Action item | Filter the entries that follow, copying every line in which the word "zoom" appears.

[Start of Attachment]

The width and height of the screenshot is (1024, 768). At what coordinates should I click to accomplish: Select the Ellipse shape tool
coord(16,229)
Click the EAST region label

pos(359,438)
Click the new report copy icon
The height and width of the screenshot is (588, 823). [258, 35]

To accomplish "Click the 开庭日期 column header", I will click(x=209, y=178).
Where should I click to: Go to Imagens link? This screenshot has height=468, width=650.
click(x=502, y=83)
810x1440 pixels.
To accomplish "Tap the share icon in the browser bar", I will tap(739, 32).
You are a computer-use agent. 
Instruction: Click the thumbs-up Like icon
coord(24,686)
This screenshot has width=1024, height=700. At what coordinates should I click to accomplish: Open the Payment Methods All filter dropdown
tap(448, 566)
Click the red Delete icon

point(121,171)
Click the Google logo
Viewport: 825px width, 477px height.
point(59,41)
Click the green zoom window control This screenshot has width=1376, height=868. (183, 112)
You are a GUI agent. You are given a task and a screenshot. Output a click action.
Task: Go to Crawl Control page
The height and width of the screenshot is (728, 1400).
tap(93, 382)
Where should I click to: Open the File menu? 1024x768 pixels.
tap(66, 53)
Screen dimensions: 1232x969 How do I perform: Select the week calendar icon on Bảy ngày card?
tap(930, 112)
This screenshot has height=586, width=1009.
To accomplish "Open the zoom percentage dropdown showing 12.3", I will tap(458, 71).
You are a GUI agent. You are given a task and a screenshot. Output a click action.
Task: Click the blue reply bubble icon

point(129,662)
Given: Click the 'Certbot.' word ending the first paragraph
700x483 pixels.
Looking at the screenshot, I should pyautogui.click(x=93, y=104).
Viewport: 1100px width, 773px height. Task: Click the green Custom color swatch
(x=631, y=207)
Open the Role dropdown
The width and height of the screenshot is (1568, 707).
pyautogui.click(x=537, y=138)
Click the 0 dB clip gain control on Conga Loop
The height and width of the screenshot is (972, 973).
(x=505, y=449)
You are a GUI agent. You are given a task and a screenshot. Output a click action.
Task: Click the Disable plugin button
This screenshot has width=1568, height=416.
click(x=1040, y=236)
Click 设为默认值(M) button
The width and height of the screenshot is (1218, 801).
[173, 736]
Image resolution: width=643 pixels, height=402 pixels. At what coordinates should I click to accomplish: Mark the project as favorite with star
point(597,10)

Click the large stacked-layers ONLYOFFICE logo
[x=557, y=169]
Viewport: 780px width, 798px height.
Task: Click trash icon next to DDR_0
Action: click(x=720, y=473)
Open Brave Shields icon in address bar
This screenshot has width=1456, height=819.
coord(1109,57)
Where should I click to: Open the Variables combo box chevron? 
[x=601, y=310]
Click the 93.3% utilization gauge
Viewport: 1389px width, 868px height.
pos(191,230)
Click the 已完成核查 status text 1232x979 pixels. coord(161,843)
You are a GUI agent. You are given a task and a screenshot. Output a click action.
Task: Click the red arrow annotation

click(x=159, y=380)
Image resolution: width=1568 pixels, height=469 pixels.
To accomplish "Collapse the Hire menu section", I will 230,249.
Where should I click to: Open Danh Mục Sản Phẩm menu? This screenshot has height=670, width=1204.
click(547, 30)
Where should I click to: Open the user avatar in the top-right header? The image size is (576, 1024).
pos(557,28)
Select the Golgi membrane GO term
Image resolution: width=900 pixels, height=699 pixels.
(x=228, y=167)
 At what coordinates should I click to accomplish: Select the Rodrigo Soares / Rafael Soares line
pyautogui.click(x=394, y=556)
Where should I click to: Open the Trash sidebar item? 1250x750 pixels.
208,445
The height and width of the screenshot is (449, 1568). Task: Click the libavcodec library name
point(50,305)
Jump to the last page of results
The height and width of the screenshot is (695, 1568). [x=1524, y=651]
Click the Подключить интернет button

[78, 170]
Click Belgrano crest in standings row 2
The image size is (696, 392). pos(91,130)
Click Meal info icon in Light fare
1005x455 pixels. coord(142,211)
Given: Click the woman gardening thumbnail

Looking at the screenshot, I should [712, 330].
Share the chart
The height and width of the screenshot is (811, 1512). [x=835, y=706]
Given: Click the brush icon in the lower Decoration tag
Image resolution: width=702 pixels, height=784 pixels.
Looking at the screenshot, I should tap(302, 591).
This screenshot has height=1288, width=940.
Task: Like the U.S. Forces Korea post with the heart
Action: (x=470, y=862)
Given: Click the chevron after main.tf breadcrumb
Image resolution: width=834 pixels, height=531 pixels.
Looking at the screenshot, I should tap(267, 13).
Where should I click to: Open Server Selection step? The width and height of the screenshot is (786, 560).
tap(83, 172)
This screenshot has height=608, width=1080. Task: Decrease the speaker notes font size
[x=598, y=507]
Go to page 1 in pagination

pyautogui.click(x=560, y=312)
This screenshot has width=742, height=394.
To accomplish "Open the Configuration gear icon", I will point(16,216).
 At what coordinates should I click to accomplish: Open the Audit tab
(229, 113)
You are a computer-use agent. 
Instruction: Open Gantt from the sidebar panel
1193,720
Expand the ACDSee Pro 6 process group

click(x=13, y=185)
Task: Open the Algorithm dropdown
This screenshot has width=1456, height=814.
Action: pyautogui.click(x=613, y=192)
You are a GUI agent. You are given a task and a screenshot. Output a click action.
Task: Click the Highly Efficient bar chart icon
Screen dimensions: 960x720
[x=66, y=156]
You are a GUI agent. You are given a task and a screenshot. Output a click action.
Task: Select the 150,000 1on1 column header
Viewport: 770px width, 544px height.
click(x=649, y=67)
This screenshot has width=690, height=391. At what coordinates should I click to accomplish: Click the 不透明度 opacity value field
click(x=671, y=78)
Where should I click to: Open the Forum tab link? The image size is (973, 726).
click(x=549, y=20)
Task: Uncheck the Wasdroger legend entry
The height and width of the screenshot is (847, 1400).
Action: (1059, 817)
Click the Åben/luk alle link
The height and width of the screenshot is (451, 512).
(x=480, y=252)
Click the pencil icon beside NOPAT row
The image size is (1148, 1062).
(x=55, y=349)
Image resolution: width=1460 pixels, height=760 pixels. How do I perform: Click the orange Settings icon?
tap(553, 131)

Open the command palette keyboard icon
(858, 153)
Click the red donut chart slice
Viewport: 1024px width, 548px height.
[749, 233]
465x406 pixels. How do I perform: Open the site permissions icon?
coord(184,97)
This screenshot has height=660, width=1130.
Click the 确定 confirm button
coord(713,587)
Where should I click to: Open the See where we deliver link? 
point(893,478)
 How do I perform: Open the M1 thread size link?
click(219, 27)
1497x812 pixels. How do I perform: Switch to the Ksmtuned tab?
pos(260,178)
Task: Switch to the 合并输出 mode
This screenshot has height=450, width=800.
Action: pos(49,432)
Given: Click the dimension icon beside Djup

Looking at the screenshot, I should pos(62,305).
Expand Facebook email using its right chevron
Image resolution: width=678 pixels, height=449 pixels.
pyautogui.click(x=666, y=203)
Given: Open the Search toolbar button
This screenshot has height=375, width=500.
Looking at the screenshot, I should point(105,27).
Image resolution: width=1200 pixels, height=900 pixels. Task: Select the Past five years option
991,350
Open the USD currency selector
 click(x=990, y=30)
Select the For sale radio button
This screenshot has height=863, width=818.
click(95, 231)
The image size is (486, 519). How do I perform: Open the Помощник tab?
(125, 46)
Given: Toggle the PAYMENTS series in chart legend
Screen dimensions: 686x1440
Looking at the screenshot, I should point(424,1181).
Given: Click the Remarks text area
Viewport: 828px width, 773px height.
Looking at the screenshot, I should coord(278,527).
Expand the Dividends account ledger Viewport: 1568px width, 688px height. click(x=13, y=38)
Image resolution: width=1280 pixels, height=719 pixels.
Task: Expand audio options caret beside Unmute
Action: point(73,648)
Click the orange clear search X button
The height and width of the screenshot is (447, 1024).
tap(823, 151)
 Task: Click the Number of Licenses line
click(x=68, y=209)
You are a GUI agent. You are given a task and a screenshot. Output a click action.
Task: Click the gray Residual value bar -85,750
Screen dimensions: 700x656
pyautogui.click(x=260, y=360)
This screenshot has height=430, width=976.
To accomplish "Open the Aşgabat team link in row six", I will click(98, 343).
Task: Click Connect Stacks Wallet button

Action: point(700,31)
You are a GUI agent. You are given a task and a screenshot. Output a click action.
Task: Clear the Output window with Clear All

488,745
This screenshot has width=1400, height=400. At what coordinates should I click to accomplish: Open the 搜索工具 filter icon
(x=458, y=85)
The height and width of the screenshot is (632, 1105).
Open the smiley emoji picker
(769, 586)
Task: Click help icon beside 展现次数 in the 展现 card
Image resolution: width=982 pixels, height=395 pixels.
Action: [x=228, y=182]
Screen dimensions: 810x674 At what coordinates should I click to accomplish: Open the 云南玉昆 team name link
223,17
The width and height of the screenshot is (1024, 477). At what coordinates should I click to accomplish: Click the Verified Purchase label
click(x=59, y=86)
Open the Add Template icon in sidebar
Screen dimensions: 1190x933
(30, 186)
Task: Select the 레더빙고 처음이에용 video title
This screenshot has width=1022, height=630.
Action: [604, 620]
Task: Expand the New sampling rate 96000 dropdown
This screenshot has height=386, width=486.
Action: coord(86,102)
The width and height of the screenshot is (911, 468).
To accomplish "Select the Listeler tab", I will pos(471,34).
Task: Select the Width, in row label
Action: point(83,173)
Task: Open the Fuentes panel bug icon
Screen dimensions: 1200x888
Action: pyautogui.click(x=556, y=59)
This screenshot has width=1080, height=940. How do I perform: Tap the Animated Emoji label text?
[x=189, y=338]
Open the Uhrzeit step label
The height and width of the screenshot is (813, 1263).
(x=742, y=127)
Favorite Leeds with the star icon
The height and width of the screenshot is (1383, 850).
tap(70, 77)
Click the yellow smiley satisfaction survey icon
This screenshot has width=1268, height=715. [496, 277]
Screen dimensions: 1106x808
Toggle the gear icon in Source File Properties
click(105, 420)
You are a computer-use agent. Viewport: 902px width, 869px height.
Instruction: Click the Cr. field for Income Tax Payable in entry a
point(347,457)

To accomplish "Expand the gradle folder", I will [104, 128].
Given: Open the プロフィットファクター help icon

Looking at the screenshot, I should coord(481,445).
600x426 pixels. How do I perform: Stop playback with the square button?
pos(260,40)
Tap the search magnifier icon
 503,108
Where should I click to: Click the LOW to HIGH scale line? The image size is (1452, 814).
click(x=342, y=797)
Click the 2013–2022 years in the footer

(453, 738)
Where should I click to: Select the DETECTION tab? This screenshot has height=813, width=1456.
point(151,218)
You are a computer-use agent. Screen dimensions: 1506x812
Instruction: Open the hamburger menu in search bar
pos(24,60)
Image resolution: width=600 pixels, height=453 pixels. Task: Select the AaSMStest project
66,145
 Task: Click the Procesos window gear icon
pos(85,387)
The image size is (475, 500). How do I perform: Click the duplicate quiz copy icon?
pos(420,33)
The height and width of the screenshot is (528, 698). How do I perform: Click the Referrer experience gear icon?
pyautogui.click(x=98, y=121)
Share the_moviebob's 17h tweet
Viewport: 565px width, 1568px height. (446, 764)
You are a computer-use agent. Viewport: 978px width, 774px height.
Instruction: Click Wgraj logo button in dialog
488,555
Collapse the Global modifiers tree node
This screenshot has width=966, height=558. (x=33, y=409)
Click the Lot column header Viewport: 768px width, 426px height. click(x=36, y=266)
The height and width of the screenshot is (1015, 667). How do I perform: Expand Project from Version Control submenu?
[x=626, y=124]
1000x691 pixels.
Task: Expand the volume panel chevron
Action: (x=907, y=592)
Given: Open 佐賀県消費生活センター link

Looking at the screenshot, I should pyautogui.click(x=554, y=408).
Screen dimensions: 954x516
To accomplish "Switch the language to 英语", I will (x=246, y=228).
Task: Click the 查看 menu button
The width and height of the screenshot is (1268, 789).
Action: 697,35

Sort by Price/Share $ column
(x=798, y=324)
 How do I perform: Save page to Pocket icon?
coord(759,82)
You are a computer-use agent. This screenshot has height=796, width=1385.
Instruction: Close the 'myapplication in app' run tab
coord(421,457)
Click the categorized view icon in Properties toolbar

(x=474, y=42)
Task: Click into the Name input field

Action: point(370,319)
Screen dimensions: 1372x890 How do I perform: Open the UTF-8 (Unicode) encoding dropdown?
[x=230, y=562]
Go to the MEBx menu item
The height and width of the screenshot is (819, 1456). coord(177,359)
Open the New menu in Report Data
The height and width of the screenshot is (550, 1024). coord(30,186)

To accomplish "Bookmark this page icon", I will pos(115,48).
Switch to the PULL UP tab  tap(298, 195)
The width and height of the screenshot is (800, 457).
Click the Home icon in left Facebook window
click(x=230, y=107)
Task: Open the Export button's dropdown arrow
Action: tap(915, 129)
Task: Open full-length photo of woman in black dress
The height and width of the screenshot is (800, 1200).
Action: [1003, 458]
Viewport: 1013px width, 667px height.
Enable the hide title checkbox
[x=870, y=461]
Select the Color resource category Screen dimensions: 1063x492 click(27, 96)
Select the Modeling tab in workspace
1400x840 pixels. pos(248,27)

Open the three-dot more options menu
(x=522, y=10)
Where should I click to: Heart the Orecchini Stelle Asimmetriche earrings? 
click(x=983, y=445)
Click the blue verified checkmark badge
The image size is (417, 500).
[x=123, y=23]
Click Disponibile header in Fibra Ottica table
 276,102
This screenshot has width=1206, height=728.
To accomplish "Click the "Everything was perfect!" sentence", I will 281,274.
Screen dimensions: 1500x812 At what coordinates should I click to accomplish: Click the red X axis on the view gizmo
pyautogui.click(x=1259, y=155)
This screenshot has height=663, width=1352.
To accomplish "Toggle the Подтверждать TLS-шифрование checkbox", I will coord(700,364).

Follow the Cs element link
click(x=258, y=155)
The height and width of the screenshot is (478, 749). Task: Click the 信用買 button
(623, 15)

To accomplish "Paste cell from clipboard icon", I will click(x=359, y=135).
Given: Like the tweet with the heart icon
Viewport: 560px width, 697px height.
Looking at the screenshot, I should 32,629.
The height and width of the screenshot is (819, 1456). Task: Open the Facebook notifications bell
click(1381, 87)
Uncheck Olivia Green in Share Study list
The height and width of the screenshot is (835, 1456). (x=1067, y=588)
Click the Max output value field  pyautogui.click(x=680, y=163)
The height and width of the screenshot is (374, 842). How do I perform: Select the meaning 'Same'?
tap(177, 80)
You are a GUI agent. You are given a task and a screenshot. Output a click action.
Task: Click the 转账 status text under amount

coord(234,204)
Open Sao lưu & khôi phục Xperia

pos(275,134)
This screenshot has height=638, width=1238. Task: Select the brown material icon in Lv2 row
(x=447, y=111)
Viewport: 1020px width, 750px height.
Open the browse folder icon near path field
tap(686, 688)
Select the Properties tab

[End of Attachment]

Written answer |
Click the green zoom window control This screenshot has width=1376, height=868. (183, 112)
To accomplish "Open the zoom percentage dropdown showing 12.3", I will tap(458, 71).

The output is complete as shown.